System Design Library

Food Delivery (DoorDash)

Connect customers, restaurants and couriers with live order tracking.

Open the interactive version → diagrams, practice & more

Requirements

Functional

  • Browse/order
  • Assign courier
  • Live tracking
  • Payments

Non-functional

  • Realtime tracking
  • Reliable assignment

Scale

Millions of orders

The approach

Geo-indexed couriers (like Uber); order state machine (placed→preparing→picked→delivered); matching assigns nearest available courier via workers; live location over WS.

Key components

Order service (state machine) · geo courier index · matching workers · tracking (WS)

Numbers that matter

Senior deep-dive

Courier geo-indexing is the hot path — every order dispatch query must find available couriers within radius in real time; a stale or slow geo-index means bad matches and late deliveries.

The order state machine is the consistency core — transitions (placed → accepted → preparing → picked up → delivered) must be durable and exactly-once; double-state-transitions cause duplicate payouts or ghost orders.

Matching is an optimization problem, not a lookup — assigning courier to order considers ETA to restaurant, batch opportunities (pick up two orders in one run), and courier utilization; naive nearest-courier assignment leaves significant efficiency on the table.

Geo-index: the write-heavy hot path

Every courier position update must be indexed so dispatch queries can find nearby available couriers in milliseconds.

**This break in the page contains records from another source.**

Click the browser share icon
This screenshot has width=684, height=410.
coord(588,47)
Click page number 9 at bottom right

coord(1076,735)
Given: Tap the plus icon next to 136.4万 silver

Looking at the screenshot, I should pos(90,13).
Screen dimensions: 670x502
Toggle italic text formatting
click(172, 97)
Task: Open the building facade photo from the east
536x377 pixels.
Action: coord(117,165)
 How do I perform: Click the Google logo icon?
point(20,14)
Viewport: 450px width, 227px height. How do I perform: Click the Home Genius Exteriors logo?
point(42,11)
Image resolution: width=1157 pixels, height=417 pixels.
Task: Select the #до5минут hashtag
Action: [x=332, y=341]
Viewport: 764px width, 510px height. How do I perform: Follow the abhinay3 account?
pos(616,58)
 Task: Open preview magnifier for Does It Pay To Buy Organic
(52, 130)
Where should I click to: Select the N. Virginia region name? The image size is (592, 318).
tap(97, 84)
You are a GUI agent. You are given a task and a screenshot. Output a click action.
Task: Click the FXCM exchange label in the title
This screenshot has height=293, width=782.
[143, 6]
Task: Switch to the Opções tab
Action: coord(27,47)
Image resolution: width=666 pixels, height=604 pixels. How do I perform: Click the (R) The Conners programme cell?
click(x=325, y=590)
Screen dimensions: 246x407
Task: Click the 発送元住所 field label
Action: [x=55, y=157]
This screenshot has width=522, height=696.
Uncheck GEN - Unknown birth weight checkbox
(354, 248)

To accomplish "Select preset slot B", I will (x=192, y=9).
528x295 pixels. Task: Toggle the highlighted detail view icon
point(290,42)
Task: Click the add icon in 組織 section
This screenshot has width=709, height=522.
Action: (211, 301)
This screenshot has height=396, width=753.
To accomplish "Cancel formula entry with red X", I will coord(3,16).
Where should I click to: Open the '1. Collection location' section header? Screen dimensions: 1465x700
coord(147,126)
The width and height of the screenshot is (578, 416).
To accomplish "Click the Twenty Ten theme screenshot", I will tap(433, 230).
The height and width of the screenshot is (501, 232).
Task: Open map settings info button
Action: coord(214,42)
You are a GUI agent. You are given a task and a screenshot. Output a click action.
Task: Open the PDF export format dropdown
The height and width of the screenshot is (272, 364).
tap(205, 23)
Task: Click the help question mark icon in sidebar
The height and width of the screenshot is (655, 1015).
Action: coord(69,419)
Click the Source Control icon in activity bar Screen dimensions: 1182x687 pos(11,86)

A Redis GEOADD with S2-cell-bucketed keys gives O(log n) proximity queries and O(1) updates. The critical detail: courier availability state (online, on delivery, offline) is combined with geo — a query for "available couriers within 3km" must filter on both dimensions atomically to avoid dispatching to an already-assigned courier.

Order state machine: durable, exactly-once transitions

Order state (placed → restaurant-accepted → preparing → ready → picked-up → delivered) lives in a persistent store with optimistic locking on state version. Each transition is idempotent — retrying a "picked-up" transition is a no-op if already in that state. The failure mode to prevent is split-brain: a courier marking an order picked up while a timeout job simultaneously cancels it. The timeout job must check-and-cancel atomically, not blind-set the state.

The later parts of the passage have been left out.